*** AVAILABLE DATA

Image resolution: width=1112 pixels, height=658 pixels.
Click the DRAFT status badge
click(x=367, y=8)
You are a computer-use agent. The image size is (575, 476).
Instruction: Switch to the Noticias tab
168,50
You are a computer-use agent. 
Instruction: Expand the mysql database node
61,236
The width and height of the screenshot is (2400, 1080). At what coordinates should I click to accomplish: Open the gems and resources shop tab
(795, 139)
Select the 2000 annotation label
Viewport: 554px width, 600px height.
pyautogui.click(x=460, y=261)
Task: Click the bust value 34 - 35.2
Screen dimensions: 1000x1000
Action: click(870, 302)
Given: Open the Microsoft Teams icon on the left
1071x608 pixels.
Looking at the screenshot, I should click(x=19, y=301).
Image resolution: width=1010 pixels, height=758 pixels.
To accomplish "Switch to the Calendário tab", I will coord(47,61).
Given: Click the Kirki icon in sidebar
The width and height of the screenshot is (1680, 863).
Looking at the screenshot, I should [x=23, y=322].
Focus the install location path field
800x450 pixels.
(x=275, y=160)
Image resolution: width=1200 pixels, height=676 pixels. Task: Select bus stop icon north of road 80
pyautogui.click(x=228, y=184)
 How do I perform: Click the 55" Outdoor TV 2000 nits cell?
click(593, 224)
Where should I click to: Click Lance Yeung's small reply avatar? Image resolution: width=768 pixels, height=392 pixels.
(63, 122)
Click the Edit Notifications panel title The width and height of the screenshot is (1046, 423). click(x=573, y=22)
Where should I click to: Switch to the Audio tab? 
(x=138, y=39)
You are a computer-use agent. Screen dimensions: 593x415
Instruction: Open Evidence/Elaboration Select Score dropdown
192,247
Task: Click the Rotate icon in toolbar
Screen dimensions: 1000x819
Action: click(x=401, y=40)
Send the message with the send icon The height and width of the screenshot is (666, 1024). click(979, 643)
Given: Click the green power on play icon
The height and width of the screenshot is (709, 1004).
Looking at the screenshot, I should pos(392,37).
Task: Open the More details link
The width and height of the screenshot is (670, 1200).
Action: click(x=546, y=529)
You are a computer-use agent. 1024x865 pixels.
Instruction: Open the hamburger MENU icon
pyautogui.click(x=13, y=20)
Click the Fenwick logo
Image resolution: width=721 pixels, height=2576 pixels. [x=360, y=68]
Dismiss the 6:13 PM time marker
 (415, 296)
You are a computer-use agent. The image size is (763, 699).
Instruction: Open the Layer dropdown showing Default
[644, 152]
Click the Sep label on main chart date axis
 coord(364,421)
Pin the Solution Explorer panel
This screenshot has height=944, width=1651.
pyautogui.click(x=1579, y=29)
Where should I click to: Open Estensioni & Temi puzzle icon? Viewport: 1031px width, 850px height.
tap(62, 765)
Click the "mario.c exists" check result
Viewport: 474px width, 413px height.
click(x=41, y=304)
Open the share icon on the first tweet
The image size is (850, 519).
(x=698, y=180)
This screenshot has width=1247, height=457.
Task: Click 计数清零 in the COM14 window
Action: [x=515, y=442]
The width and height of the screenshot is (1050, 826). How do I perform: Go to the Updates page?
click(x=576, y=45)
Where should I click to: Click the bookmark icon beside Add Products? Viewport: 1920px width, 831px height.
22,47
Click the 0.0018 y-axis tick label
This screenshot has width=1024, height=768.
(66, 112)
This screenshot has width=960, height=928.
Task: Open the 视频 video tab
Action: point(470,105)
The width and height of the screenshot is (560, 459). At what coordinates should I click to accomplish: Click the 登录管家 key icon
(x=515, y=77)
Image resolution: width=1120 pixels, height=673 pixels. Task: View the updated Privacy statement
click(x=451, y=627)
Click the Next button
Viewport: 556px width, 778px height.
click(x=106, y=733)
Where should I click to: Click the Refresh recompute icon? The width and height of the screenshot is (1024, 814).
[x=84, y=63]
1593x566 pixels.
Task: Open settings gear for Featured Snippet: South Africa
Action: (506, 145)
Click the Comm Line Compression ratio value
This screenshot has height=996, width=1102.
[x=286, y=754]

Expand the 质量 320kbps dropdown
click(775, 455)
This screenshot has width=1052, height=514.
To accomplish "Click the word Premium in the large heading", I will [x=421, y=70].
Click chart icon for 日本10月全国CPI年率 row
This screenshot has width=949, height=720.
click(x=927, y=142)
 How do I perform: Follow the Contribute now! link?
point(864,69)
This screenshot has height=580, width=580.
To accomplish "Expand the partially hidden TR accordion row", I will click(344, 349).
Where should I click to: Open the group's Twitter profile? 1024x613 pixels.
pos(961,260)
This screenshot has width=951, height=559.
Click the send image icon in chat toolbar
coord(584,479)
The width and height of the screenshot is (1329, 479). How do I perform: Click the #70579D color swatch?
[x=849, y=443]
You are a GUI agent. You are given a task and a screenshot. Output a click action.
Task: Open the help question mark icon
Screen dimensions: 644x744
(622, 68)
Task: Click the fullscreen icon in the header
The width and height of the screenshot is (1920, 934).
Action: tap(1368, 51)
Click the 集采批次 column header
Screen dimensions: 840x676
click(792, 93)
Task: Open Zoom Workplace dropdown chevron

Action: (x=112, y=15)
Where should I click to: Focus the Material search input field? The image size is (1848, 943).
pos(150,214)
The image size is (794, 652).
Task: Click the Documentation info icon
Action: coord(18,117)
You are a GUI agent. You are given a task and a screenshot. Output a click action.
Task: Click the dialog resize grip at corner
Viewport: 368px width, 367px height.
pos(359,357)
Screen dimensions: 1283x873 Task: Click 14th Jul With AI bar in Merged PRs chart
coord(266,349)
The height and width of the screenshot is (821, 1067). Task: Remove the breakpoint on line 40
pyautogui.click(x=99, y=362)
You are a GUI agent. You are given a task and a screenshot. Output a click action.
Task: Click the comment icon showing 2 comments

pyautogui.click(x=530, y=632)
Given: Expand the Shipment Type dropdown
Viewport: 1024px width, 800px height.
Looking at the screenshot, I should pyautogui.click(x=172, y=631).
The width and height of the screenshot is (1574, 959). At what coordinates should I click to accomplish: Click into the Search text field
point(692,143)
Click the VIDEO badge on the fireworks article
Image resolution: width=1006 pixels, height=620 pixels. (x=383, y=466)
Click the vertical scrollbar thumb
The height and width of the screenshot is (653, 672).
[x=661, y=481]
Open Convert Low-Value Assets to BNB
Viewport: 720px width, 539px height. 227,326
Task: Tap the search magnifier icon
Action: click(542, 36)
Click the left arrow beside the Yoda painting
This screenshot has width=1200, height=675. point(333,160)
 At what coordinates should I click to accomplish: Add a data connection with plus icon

******

Write down all the entries again without a single difference.

Image resolution: width=1112 pixels, height=658 pixels.
Click the DRAFT status badge
click(x=367, y=8)
You are a computer-use agent. The image size is (575, 476).
Instruction: Switch to the Noticias tab
168,50
You are a computer-use agent. 
Instruction: Expand the mysql database node
61,236
The width and height of the screenshot is (2400, 1080). At what coordinates should I click to accomplish: Open the gems and resources shop tab
(795, 139)
Select the 2000 annotation label
Viewport: 554px width, 600px height.
pyautogui.click(x=460, y=261)
Task: Click the bust value 34 - 35.2
Screen dimensions: 1000x1000
Action: click(870, 302)
Given: Open the Microsoft Teams icon on the left
1071x608 pixels.
Looking at the screenshot, I should click(x=19, y=301).
Image resolution: width=1010 pixels, height=758 pixels.
To accomplish "Switch to the Calendário tab", I will coord(47,61).
Given: Click the Kirki icon in sidebar
The width and height of the screenshot is (1680, 863).
Looking at the screenshot, I should [x=23, y=322].
Focus the install location path field
800x450 pixels.
(x=275, y=160)
Image resolution: width=1200 pixels, height=676 pixels. Task: Select bus stop icon north of road 80
pyautogui.click(x=228, y=184)
 How do I perform: Click the 55" Outdoor TV 2000 nits cell?
click(593, 224)
Where should I click to: Click Lance Yeung's small reply avatar? Image resolution: width=768 pixels, height=392 pixels.
(63, 122)
Click the Edit Notifications panel title The width and height of the screenshot is (1046, 423). click(x=573, y=22)
Where should I click to: Switch to the Audio tab? 
(x=138, y=39)
You are a computer-use agent. Screen dimensions: 593x415
Instruction: Open Evidence/Elaboration Select Score dropdown
192,247
Task: Click the Rotate icon in toolbar
Screen dimensions: 1000x819
Action: click(x=401, y=40)
Send the message with the send icon The height and width of the screenshot is (666, 1024). click(979, 643)
Given: Click the green power on play icon
The height and width of the screenshot is (709, 1004).
Looking at the screenshot, I should pos(392,37).
Task: Open the More details link
The width and height of the screenshot is (670, 1200).
Action: click(x=546, y=529)
You are a computer-use agent. 1024x865 pixels.
Instruction: Open the hamburger MENU icon
pyautogui.click(x=13, y=20)
Click the Fenwick logo
Image resolution: width=721 pixels, height=2576 pixels. [x=360, y=68]
Dismiss the 6:13 PM time marker
 (415, 296)
You are a computer-use agent. The image size is (763, 699).
Instruction: Open the Layer dropdown showing Default
[644, 152]
Click the Sep label on main chart date axis
 coord(364,421)
Pin the Solution Explorer panel
This screenshot has height=944, width=1651.
pyautogui.click(x=1579, y=29)
Where should I click to: Open Estensioni & Temi puzzle icon? Viewport: 1031px width, 850px height.
tap(62, 765)
Click the "mario.c exists" check result
Viewport: 474px width, 413px height.
click(x=41, y=304)
Open the share icon on the first tweet
The image size is (850, 519).
(x=698, y=180)
This screenshot has width=1247, height=457.
Task: Click 计数清零 in the COM14 window
Action: [x=515, y=442]
The width and height of the screenshot is (1050, 826). How do I perform: Go to the Updates page?
click(x=576, y=45)
Where should I click to: Click the bookmark icon beside Add Products? Viewport: 1920px width, 831px height.
22,47
Click the 0.0018 y-axis tick label
This screenshot has width=1024, height=768.
(66, 112)
This screenshot has width=960, height=928.
Task: Open the 视频 video tab
Action: point(470,105)
The width and height of the screenshot is (560, 459). At what coordinates should I click to accomplish: Click the 登录管家 key icon
(x=515, y=77)
Image resolution: width=1120 pixels, height=673 pixels. Task: View the updated Privacy statement
click(x=451, y=627)
Click the Next button
Viewport: 556px width, 778px height.
click(x=106, y=733)
Where should I click to: Click the Refresh recompute icon? The width and height of the screenshot is (1024, 814).
[x=84, y=63]
1593x566 pixels.
Task: Open settings gear for Featured Snippet: South Africa
Action: (506, 145)
Click the Comm Line Compression ratio value
This screenshot has height=996, width=1102.
[x=286, y=754]

Expand the 质量 320kbps dropdown
click(775, 455)
This screenshot has width=1052, height=514.
To accomplish "Click the word Premium in the large heading", I will [x=421, y=70].
Click chart icon for 日本10月全国CPI年率 row
This screenshot has width=949, height=720.
click(x=927, y=142)
 How do I perform: Follow the Contribute now! link?
point(864,69)
This screenshot has height=580, width=580.
To accomplish "Expand the partially hidden TR accordion row", I will click(344, 349).
Where should I click to: Open the group's Twitter profile? 1024x613 pixels.
pos(961,260)
This screenshot has width=951, height=559.
Click the send image icon in chat toolbar
coord(584,479)
The width and height of the screenshot is (1329, 479). How do I perform: Click the #70579D color swatch?
[x=849, y=443]
You are a GUI agent. You are given a task and a screenshot. Output a click action.
Task: Open the help question mark icon
Screen dimensions: 644x744
(622, 68)
Task: Click the fullscreen icon in the header
The width and height of the screenshot is (1920, 934).
Action: tap(1368, 51)
Click the 集采批次 column header
Screen dimensions: 840x676
click(792, 93)
Task: Open Zoom Workplace dropdown chevron

Action: (x=112, y=15)
Where should I click to: Focus the Material search input field? The image size is (1848, 943).
pos(150,214)
The image size is (794, 652).
Task: Click the Documentation info icon
Action: coord(18,117)
You are a GUI agent. You are given a task and a screenshot. Output a click action.
Task: Click the dialog resize grip at corner
Viewport: 368px width, 367px height.
pos(359,357)
Screen dimensions: 1283x873 Task: Click 14th Jul With AI bar in Merged PRs chart
coord(266,349)
The height and width of the screenshot is (821, 1067). Task: Remove the breakpoint on line 40
pyautogui.click(x=99, y=362)
You are a GUI agent. You are given a task and a screenshot. Output a click action.
Task: Click the comment icon showing 2 comments

pyautogui.click(x=530, y=632)
Given: Expand the Shipment Type dropdown
Viewport: 1024px width, 800px height.
Looking at the screenshot, I should pyautogui.click(x=172, y=631).
The width and height of the screenshot is (1574, 959). At what coordinates should I click to accomplish: Click into the Search text field
point(692,143)
Click the VIDEO badge on the fireworks article
Image resolution: width=1006 pixels, height=620 pixels. (x=383, y=466)
Click the vertical scrollbar thumb
The height and width of the screenshot is (653, 672).
[x=661, y=481]
Open Convert Low-Value Assets to BNB
Viewport: 720px width, 539px height. 227,326
Task: Tap the search magnifier icon
Action: click(542, 36)
Click the left arrow beside the Yoda painting
This screenshot has width=1200, height=675. point(333,160)
 At what coordinates should I click to accomplish: Add a data connection with plus icon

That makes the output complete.